A unque relegado a la página 30 del diario receptor, no puede ser desdeñado este despacho de la agencia EFE, fechado en Quito y reproducido aquí con la matización de cabecera de que la cultura comercial se está tragando a las comunidades indígenas:
“La globalización y la presión en comunidades indígenas por integrarse a la cultura dominante están acelerando la desaparición de cientos de lenguas en todo el mundo, lo que supone, más que una pérdida de palabras, la destrucción de una forma de ver la vida…” (El Nacional, 10/09/11, p. 30)
La misma reseña da cuenta de que de los seis mil idiomas censados en el mundo, 2,500 están en peligro de extinción como consecuencia de esta nueva ola de purga cultural. Esto significa que casi la mitad (42%) de las lenguas existentes desaparecerá en poco tiempo. La amenaza mayor afecta a Oceanía y América. En Brasil peligran 190 idiomas; en México 144; en Colombia 68 y en Perú 62. Sólo en Norteamérica, donde hay 300 lenguas documentadas, a mediados de esta década apenas sobrevivirán 12, es decir, el 4 por ciento.
Con cada lengua que muere desaparece una parte vital de la cultura, un modo de entender el mundo, de interiorizar el espacio y los objetos y de relacionarse con otros seres humanos. Se cuenta que, en nombre del “progreso”, en una remota aldea mexicana el gobierno de entonces decidió construirles casas “modernas” a los campesinos, y nadie pudo entender por qué éstos las rechazaron.

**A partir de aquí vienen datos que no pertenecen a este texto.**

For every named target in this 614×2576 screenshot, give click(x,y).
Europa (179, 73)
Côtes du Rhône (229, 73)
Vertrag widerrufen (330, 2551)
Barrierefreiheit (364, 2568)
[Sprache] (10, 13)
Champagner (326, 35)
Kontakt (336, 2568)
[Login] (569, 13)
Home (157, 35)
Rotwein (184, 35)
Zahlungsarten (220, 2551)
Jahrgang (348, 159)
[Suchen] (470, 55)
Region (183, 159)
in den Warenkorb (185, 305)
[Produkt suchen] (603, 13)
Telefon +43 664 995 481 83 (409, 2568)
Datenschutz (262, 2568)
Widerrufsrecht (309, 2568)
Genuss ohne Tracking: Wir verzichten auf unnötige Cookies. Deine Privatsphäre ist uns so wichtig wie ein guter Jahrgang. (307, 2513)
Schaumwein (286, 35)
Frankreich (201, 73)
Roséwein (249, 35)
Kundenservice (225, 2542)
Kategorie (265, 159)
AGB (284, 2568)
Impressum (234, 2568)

Se supo después que los lugareños se resistían a que les cuadricularan la vida: estaban habituados a disponer sus viviendas en círculo y a cierta distancia del suelo. El área central era dedicada a las asambleas, las fiestas comunitarias y los deportes; debajo del piso se guardaban los implementos de labranza y los útiles deportivos. Su relación con el espacio y los objetos de uso cotidiano era distinta a la que el “progreso” pretendía imponerles, como distinta era, también, la forma de nombrarla.

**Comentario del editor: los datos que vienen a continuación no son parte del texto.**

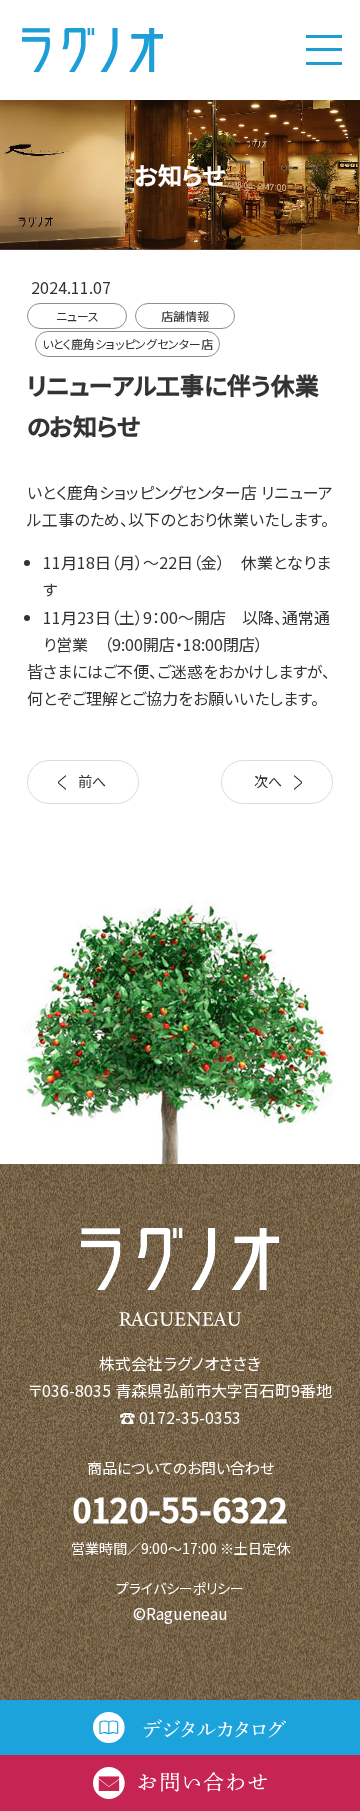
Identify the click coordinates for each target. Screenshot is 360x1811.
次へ (268, 781)
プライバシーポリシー (180, 1588)
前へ (92, 781)
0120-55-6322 (180, 1509)
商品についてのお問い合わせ (180, 1467)
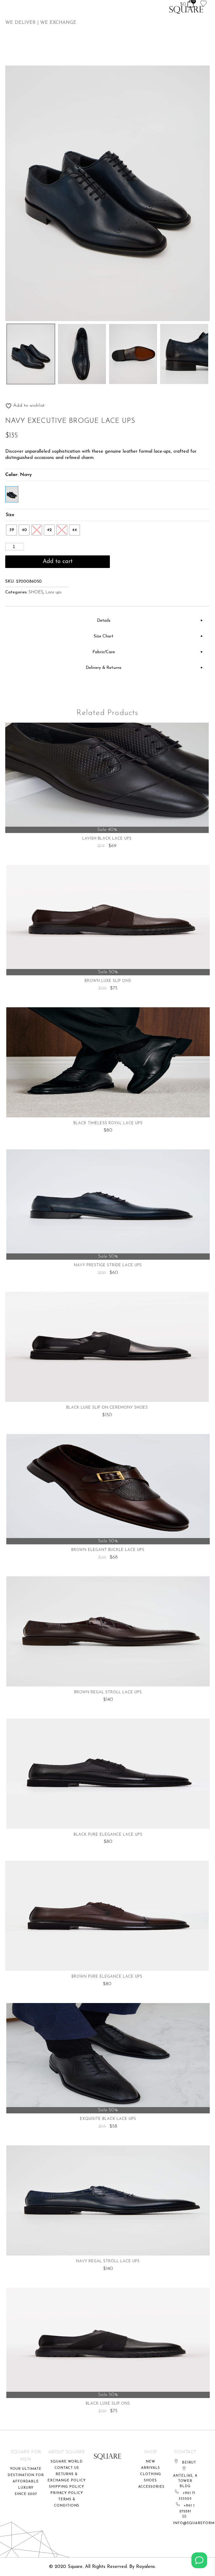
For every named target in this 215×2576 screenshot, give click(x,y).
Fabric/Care (104, 652)
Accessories (151, 2486)
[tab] (106, 620)
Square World (67, 2461)
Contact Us (67, 2468)
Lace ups (53, 592)
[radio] (11, 530)
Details (103, 621)
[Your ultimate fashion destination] (186, 10)
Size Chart (104, 636)
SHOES (36, 592)
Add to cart (58, 562)
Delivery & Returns (103, 668)
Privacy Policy (66, 2493)
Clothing (150, 2474)
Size (10, 515)
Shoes (150, 2480)
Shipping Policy (66, 2486)
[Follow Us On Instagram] (199, 2560)
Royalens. (146, 2566)
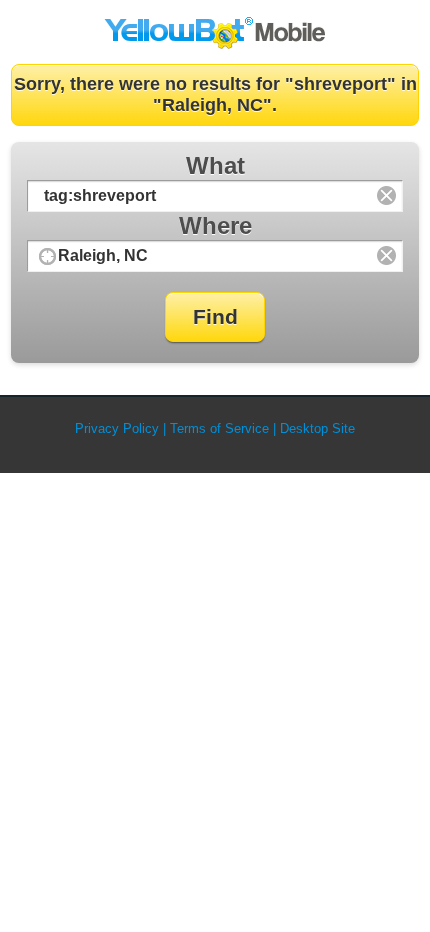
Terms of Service (219, 428)
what (215, 165)
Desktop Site (317, 428)
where (215, 225)
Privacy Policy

Por algún recóndito e inexplicado motivo, Cortés dispuso destruir enormes riquezas artísticas de los asentamientos aztecas que había asaltado en México: procedente de la geografía de la contrarreforma, sus esquemas mentales le indicaban al conquistador que aquellas obras deslumbrantes eran la encarnación del demonio.

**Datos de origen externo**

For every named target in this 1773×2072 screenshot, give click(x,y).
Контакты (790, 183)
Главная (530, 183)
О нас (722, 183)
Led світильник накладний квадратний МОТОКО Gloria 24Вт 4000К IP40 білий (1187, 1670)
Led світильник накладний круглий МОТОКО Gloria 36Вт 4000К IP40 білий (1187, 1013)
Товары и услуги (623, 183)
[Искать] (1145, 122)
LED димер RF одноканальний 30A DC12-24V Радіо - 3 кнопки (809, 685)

Ante la azarosa reedición del acto cruel de Cortés, armada de mejor tecnología y del encanto de Internet, el despacho de EFE que da pie a este comentario debiera ser interpretado como una convocatoria urgente a la resistencia cultural. La gente rechaza el igualitarismo forzado de los bien servidos cultores de la chatura universal, la nueva cara del totalitarismo planetario del mercado.